What prior history also tells us is that consumers will wait until the last possible moment before defaulting on a motor vehicle loan obligation. Consumers will sooner risk the delayed consequences of credit card defaults, nonpayment of medical bills and other consumer obligations before defaulting on a motor vehicle loan. When the subprime lender is secured by a motor vehicle as collateral, it will repossess the vehicle once there is a default. And, since the vehicles are most times used for transportation to and from work, childcare, and other daily necessities, the loss of the use of a motor vehicle can be disastrous to any consumer household. It is statically significant that low wage hourly workers who lose their vehicles to repossession usually then become unemployed. In fact, consumers have shown that they will default on mortgages prior to defaulting on a motor vehicle loan since they know that the mortgage foreclosure process is a lengthy one. In many states, the same is true with rental defaults and the delayed and crowded eviction process.
The bottom line is that consumers who default on motor vehicle loans are in deep financial distress which will cascade into a bankruptcy filing rather quickly. If a vehicle is repossessed, prompt action needs to be taken for the protections afforded by a bankruptcy filing. Thus, the substantial increase in subprime vehicle loan defaults acts as a reliable indicator of a tsunami of consumer bankruptcy filings to shortly follow.
The consequences of this extend far beyond the consumer bankruptcy filing increase. Motor vehicle dealers, except for high-end vehicle dealers, rely on sales to subprime borrowers to maintain sales volume, and to continue to sell vehicles at a high profit margin along with the commissions for originating the subprime loans. Since most subprime borrowers/purchasers of motor vehicles are only interested in what the monthly payment will be, motor vehicle dealers tend to not need to discount the price of the vehicles for these purchasers
Beginning in September 2008 following the Lehman Brothers catastrophe, when subprime lending all but dried up, there was a flood of motor vehicle dealer bankruptcy filings. In fact, the largest Chevrolet dealer in the country at the time, and the dealer that represented 7% of all of the Chevrolet vehicle sold in the United States, sought Chapter 11 protection and was ultimately required to sell 10 of its 14 locations and close the other four. This was not an isolated instance, as many dealer bankruptcy filings followed. This, then, had a significant impact upon the lenders to the dealers, increased unemployment for those employees who lost their jobs at the closed dealerships and the suppliers and trade creditors for the dealerships recovered little, if anything, from the bankruptcy proceedings. In turn, even without the intervention of the Federal Reserve, subprime interest rates increased, which further diminished the volume of vehicles being sold by motor vehicle dealers.
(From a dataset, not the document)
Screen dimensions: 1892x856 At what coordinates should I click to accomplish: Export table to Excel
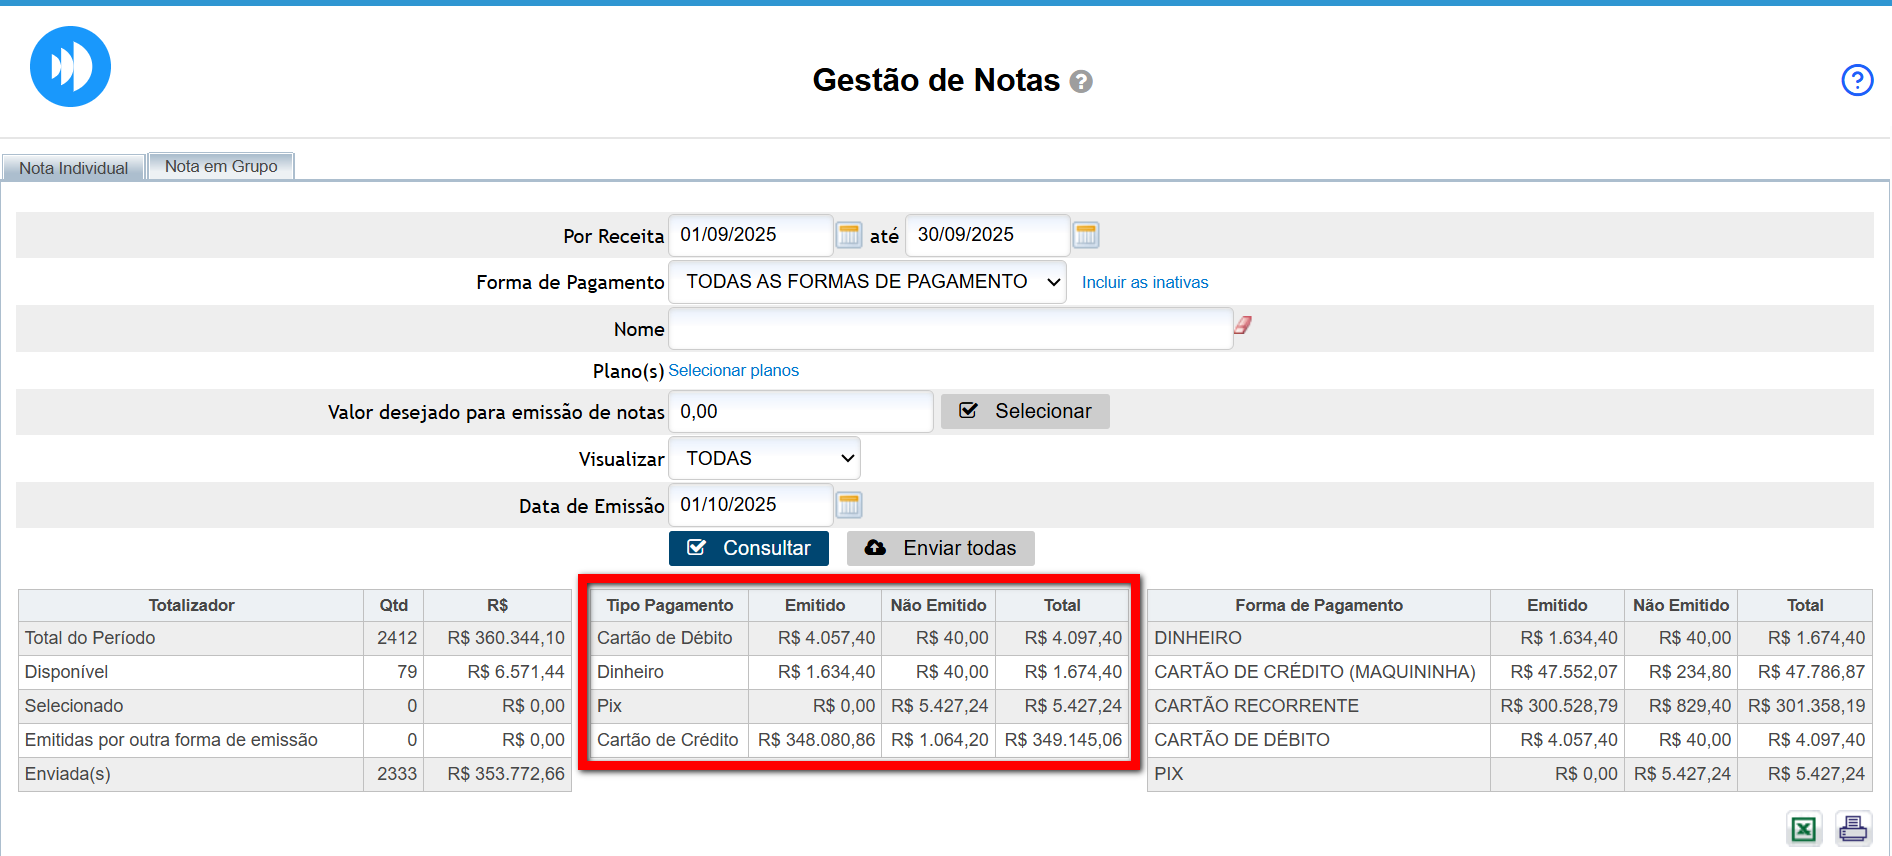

To add to this domino effect, most subprime lenders seek to package and collateralize the secured subprime loans for sales to institutional investors. When the default rate increases substantially for these loans, there is less of an appetite for the purchasers of the packages of collateralize debt, and, then, the cost of the borrowing further increases.
Just as economists have demonstrated that the inversion of the yield curve for government obligations for two successive quarters is a historical predictor of a recession to follow, the substantial increase in subprime defaults has shown itself to be a reliable predictor of a domino effect for multiple parts of the economy. Unfortunately, there is very little that can be done to stop what appears to be the inevitable but to brace for a disquieting and bumpy road for parts of the economy in the near future.